Я сейчас видел глазами младенца, смотрел его самые яркие воспоминания, но при этом ничего не чувствовал — будучи в режиме наблюдателя. Картинки мелькали одна за другой, но что обидно, память реципиента ко мне не возвращалась. Я просто смотрел чужую жизнь, и полагаю видел сейчас все то же, что видела вместе со мной и дознавательница.

Самое раннее детство уложилось всего в несколько десятков картинок-воспоминаний. После началась младшая школа. Вокруг — типично азиатские лица. Японская во мне кровь все же, не корейская — понял я, увидев в одной из картинок воспоминаний японский флаг. Он развивался на флагштоке перед главным входом в учебное заведение — это был первый поход в школу, запомнился.

Вот только увиденный флаг меня озадачил. Это был не привычный мне по старому миру красный круг на белом фоне. Перед школой трепетал на ветру японский Императорский флаг, использовавшийся до сорок пятого года — смещенный к левому краю красный круг с многочисленными расходящимися от него широкими лучами.

Флаг Восходящего солнца, как его называют — за демонстрацию которого в Корее или Китае можно неиллюзорно выхватить. Причем обслуживать могут даже ногами безо всякой жалости: в странах Азии отношение к этому флагу примерно такое же, как в России к черно-красному немецкому флагу со свастикой.

Увидел я этот флаг еще не один раз — видимо по традиции в государственных образовательных учреждениях его везде вешали. Странный, очень странный мир — похоже здесь некоторые расхождения с привычной мне историей.

«Некоторые!» — мысленно удивился я сам себе.
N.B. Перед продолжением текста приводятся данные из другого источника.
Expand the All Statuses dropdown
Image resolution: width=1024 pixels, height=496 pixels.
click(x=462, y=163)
Эти «некоторые» расхождения, судя по имперскому флагу заключаются в том, что здесь или не было Второй мировой, или Япония в ней как минимум не потерпела поражение.
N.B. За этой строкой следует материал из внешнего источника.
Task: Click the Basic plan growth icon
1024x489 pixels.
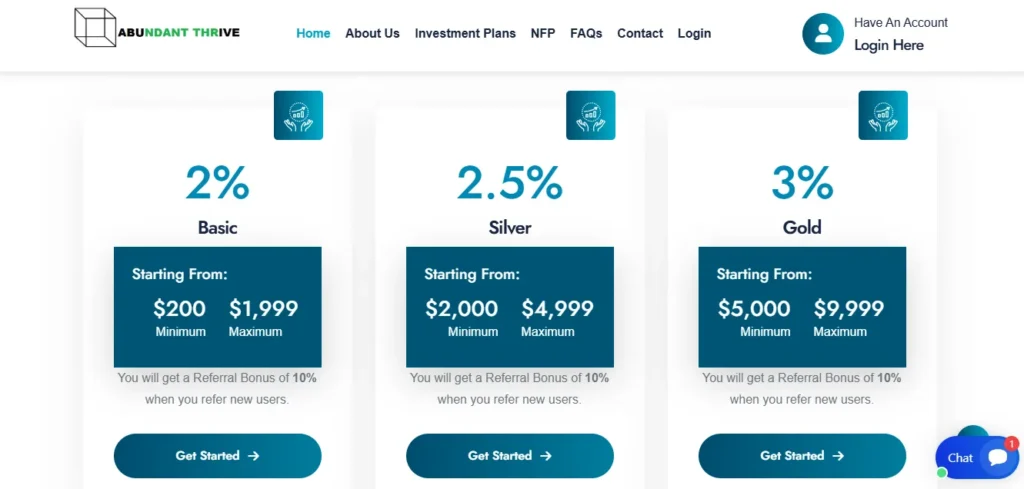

Впрочем, удивление от канувшего в прошлое японского имперского флага быстро прошло. Потому что картинки воспоминаний, наслаивающиеся друг на друга обескуражили: драки, драки, драки. Причем не нормальные и обычные школьные драки, нет. Били или «меня» — толпой, либо бил я. Похоже, реципиенту в младшей школе жилось не очень хорошо, и его масштабно травили. Но он не терпел, а отвечал — вылавливая обидчиков по одному, причем реально оттаптывался на оппонентах.

Картинки из «своей» прошлой жизни я смотрел беззвучные. Лишь изредка тишину нарушали голоса, когда воспоминания оказывались совсем уж яркие. Как сейчас, когда «я» вбил кого-то из одноклассников головой в решетку ограждения школы, так что у него из разорванных ушей кровь пошла, а голова между узких прутьев застряла.

«Рейдзи!» — услышал я эхо среди прочих криков, среди которых фигурировало все больше «гайдзин». Меня Наоми кстати недавно так назвала — Рейдзи, я это запомнил. В иной ситуации не обратил бы внимание, но обретенная сестра-оборотень сказала во время нашего общения так мало слов, что я почти все запомнил.

Судя по увиденному и услышанному в картинке воспоминаний, в школе «меня» или пинали толпой, или обходили стороной. Появилась в воспоминаниях и сестра — она, похоже, осталась на домашнем обучении и с начала «школьных годов чудесных» я грыз гранит науки без нее. Воспоминаний, связанных с ней, было много — для «меня» это была отдушина, брат с сестрой были очень близки.

В процессе наблюдения как-то вдруг понял, что ни отца, ни матери не вижу. Ничего, совсем — кроме первого размытого воспоминания из кроватки. Несколько раз видел в картинках памяти мужчину, похоже наставника — пожилой японец в традиционной одежде, который меня учил в домашней обстановке. В основном бить макивару или работать с длинной палкой или катаной. Никакого близкого общения, никаких разговоров, только тренировки и резкие окрики.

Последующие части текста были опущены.